Using Direct Action in Schools
If your requests are ignored or denied by school officials, you can use direct action to apply more pressure and show that the students are the ones with the power. For example, if meeting with and petitioning your administration isn’t working, you can apply more pressure by including theatrical actions and walkouts. Before engaging in direct action it is a good idea to put your requests in writing and try to get any reply in writing, so that you have a record of your attempt and your the decision maker’s refusal. Involving the media can help put more pressure on the school administration and may even make them look unreasonable.
It can also be a good idea to change your tactics so that the administration will have to spend time thinking about how to respond. For example, if students at your school have led walkouts before and been ignored by the principal, you can try a sit-in in the principal’s office instead.
Groups will often choose more direct tactics in order to make the cost of not granting their demands greater in terms of public relations, money, staff time, headaches, etc. than the cost of refusing them. Using direct tactics is often about forcing the decision maker to consciously weigh the cost of not addressing your demands. Because of this you should keep in mind to only use strategies you’re comfortable with. You will only gain traction to succeed if everyone in your chapter is fully behind your strategies and tactics, so if you’re not comfortable using certain tactics you should choose a different overall strategy so you don’t have to.

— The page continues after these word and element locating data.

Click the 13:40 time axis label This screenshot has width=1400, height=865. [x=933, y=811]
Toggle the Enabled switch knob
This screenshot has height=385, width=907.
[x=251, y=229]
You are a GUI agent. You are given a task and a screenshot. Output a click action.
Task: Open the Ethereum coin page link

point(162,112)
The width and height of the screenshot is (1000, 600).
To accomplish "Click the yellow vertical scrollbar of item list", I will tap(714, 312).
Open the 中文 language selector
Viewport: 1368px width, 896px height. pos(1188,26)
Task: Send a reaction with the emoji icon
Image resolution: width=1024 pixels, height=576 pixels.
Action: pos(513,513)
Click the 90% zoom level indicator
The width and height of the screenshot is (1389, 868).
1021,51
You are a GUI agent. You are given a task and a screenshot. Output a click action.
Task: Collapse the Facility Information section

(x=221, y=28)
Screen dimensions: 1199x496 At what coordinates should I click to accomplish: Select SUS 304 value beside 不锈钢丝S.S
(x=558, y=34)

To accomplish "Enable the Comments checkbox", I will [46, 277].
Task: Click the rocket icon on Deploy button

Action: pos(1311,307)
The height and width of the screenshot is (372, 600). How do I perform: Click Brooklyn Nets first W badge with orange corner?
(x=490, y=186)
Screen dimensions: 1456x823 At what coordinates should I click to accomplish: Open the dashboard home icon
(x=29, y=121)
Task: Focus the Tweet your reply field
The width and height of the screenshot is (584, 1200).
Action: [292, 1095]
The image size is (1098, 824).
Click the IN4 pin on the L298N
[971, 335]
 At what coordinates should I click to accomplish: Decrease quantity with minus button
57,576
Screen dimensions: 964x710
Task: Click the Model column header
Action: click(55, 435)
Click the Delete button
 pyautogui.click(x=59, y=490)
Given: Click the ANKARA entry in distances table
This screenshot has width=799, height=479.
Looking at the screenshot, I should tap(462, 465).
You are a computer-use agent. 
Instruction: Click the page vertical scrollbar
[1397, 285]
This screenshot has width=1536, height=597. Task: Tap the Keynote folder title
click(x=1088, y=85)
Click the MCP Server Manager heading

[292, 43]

Defending against School Punishment
Many students who have worked on changing school policy have focused on changing how school punishment is implemented. Regardless of whether you abide by all of your school’s rules, any student can be brought in for questioning and you should be prepared. This is especially true if you are accused of breaking a law, since anything you say to a teacher or administrator can be used as evidence in a court case.
Set up a Student Defense Committee
A Student Defense Committee (SDC) is a group of students that offers assistance to other students accused of breaking a school rule and are involved in disciplinary procedure with the school administration. The SDC provides those students with support and acts in a similar role to that of a defense lawyer. The aim of a Student Defense Committees is to ensure that the student’s rights of due process are protected throughout the procedure.
The SDC assigns a member of its committee to assist any student that requests it. That member can accompany the student during both informal hearings, such as getting called into the school office, and during formal hearings which can include appealing decisions at various levels of school administration. The SDC also serve to educate students about their rights in general.
Student Defense Committees are usually set up within the student council, but can be independent bodies. Students wishing to set up a SDC will need to find other students who would want to join and be able to explain the importance of having representation during a disciplinary procedure to both the other students and the administration.
Record Conversations and Take Notes
If you are questioned about possible rule-breaking, and can’t have another student in the meeting to help you, it is a good idea to try to record your conversation or take notes. You should let teachers and administrators know you are recording them as this alone will make them more likely to be careful in what they say. If they ask you not to record the conversation, you should ask them why, but be aware that in many states you are only allowed to record conversations when both parties agree. If you aren’t able to take notes, write down everything after the meeting. You can also let the administrators know that you will be appealing their decision or contacting the media if you feel you have been treated unjustly.